Secondly, variability in the width of the different sections can impact the levels of light retardance measured. This is circumvented here by normalizing the raw retardance measurements of the tissue of interest (epidermal cells) to the retardance measurement of a different tissue (cortex cells). The normalized values are then compared (See Figure 2E-G).

Finally, transverse sections along the root, capture different developmental zones. Identification of these zones in the cross section is important for interpretation of the data. Loss of the outermost lateral root cap cell layer in the section comprise a straightforward zone marker. In general, cells start their fast expansion when the oldest cell of the lateral root cap undergoes programmed cell death, after which, the unprotected epidermis becomes the outermost tissue¹⁹.

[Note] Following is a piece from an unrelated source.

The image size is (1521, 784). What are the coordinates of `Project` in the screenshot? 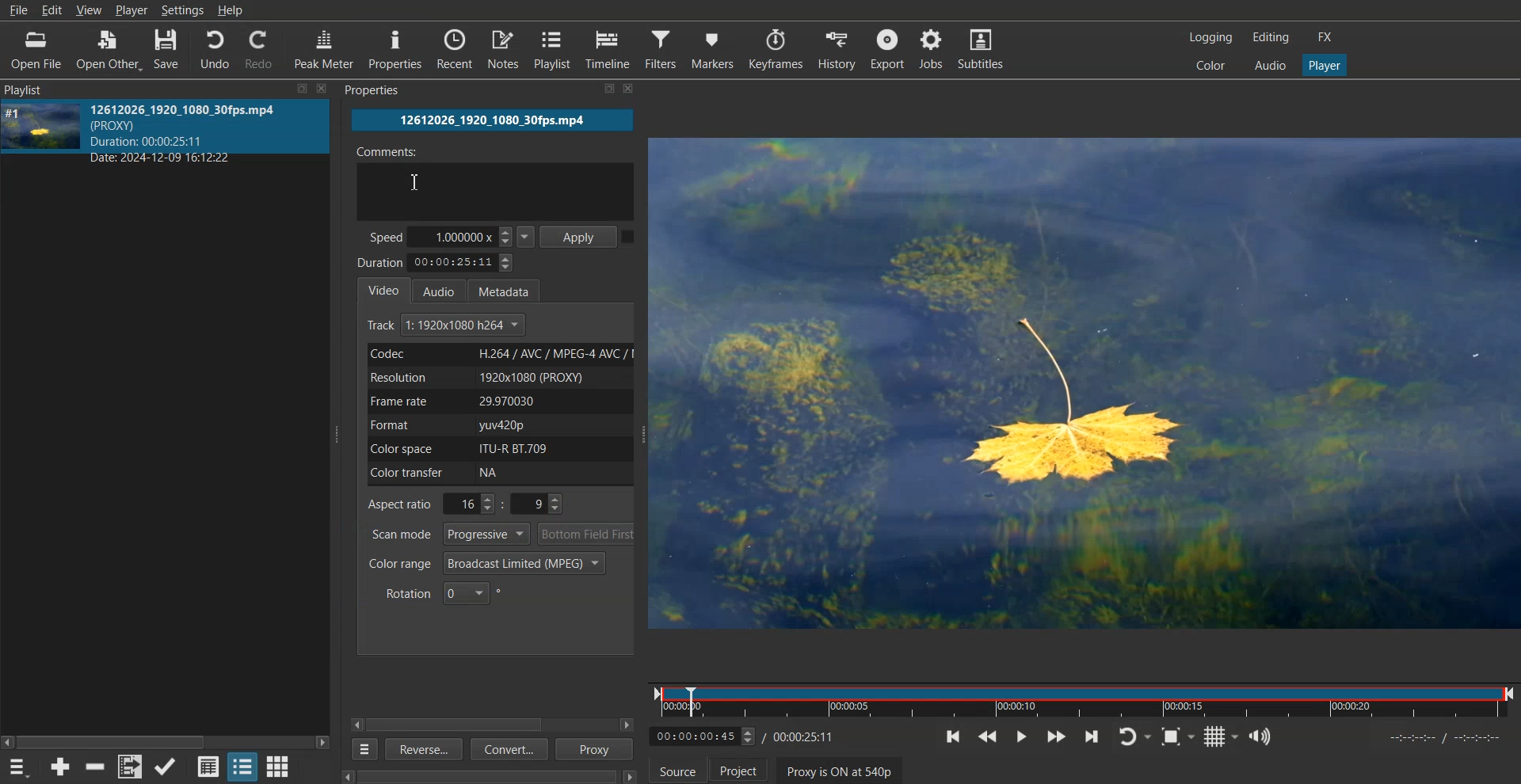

Currently, methods that provide a cellular resolution measure of the ratio of the crystalline versus the amorphous cellulose domains are lacking. Indeed, this is also one limitation of the method presented here. However, its ability to communicate the accumulation of crystalline cellulose per se is a significant advance, as high relative levels of crystalline cellulose likely renders a more robust cell wall with increased tensile strength. Development of high resolution tools to precisely determine the composition the cell wall alongside its mechanical properties remains a future challenge.